Le délit de « sale gueule », tout le monde en a entendu parler, certains en ont été les victimes. Pour un français d’origine étrangère, débuter une vie active, relève du parcours du combattant. Envoyer un CV, où apparaît votre nom, à consonance étrangère, votre photo, avec votre joli minois à l’allure exotique, autant d’handicaps qui vous éloignent de l’emploi que vous briguez tant, et pour lequel vous seriez si compétent.
Devant une telle discrimination, certains, ont suggéré des CV anonymes, sans nom ni photo, bonne idée ! jusqu’au moment où vous débarquez le jour de l’entretien, là plus question d’anonymat !
Comme si tous ces obstacles ne suffisaient pas, les employeurs ont trouvé le moyen d’encore mieux cibler les candidats à l’embauche et à trouver la perle rare, façonnée à leur convenance : le profil facebook.
Avec plus de 26 millions d’inscrits en France, il représente un puit d’informations privées en tout genre. Ce que vous ne dites pas dans votre CV, vos futurs employeurs le dénicheront en fouillant votre profil.
Voilà un nouveau facteur de discrimination à l’embauche, comme constaté dans une étude diligentée par 3 chercheurs en sciences économiques de l’université Paris-Sud et relayée par Le Monde.
L’expérience s’est avérée très intéressante et en dit long sur l’importance de facebook dans les décisions des recruteurs. Nos 3 chercheurs ont répondu, pendant un an, à 837 offres d’emplois pour des postes de comptables dans la région parisienne. Postant des CV fictifs dont les contenus étaient similaires, hormis les profils facebook des pseudo-candidats.
Lors de la première partie de l’expérience, des CV ont été envoyés au nom de Stéphane Marcueil et Thomas Marvaux, des noms fictifs créés pour l’occasion. Des faux comptes facebook, reprenant une expérience, une formation, des photos, des lieux de résidence et des diplômes similaires.
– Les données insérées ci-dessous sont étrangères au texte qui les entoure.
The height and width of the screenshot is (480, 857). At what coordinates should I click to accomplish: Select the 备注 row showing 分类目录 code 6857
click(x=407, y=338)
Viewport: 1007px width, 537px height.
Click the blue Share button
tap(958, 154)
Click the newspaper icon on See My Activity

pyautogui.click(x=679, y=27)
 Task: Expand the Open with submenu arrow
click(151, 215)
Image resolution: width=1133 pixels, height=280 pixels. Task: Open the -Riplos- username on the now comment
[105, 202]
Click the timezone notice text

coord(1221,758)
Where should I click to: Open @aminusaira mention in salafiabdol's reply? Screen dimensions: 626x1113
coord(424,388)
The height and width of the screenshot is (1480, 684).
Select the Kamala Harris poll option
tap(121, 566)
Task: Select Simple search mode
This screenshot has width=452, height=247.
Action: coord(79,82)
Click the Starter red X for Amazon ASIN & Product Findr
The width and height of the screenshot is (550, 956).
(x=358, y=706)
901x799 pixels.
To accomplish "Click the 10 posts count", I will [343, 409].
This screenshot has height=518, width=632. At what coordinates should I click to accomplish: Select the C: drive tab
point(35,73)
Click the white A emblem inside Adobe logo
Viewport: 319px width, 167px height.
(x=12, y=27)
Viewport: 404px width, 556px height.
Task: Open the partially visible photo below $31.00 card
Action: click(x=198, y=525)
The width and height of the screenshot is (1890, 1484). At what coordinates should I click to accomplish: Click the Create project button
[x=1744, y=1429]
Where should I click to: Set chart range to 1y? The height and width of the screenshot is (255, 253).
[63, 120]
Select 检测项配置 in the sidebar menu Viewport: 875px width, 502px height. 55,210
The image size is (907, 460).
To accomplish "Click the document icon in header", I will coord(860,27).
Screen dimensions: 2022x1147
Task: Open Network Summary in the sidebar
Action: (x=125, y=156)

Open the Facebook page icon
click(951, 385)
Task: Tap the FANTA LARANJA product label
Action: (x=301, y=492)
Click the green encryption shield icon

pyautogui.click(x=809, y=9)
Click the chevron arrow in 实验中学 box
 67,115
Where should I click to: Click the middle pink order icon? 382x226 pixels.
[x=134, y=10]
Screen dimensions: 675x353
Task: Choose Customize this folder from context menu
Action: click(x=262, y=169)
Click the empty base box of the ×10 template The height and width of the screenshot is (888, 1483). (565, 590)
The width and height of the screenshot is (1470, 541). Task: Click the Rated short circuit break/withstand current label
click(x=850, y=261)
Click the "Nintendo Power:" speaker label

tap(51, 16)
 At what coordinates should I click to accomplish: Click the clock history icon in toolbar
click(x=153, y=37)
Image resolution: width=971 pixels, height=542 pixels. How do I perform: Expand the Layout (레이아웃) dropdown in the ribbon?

La seule différence insérée volontairement concerne le lieu de naissance et la langue parlée. Le premier est né à Marrakech et parle l’arabe, le second est né à Brive-la-Gaillarde et parle l’italien.
Rien d’étonnant de découvrir que Stéphane Marcueil (né à Marrakech) ne récolte que 13,4% de réponses positives, contre 21,3% pour Thomas Marvaux. Soit un taux de 1,5% supérieur !
Dans la seconde partie de l’étude, les noms ont été inversés, tout en gardant les mêmes profils facebook.
Etrangement, les scores s’inversent, 13% pour le candidat né à Marrakech, et 8% seulement pour celui originaire de Brive-la-Gaillarde.
Que s’est-il passé ?
Pas de changement dans les mentalités, ne nous leurrons pas, il s’agit simplement de la nouvelle formule facebook, qui a procédé à une modification des pages, la langue n’apparaît plus de manière aussi flagrante.
Il est clair que les réseaux sociaux sont entrés dans les mœurs et font partie intégrante de notre vie et de celle des entreprises, qui cherchent à recruter et qui n’hésitent pas à utiliser tous les moyens mis à leur disposition.
Le taux de chômage atteint de manière plus importante les français d’origine étrangère que les français de souche. Réseaux sociaux, CV ou entretiens, les inégalités sont toujours aussi présentes.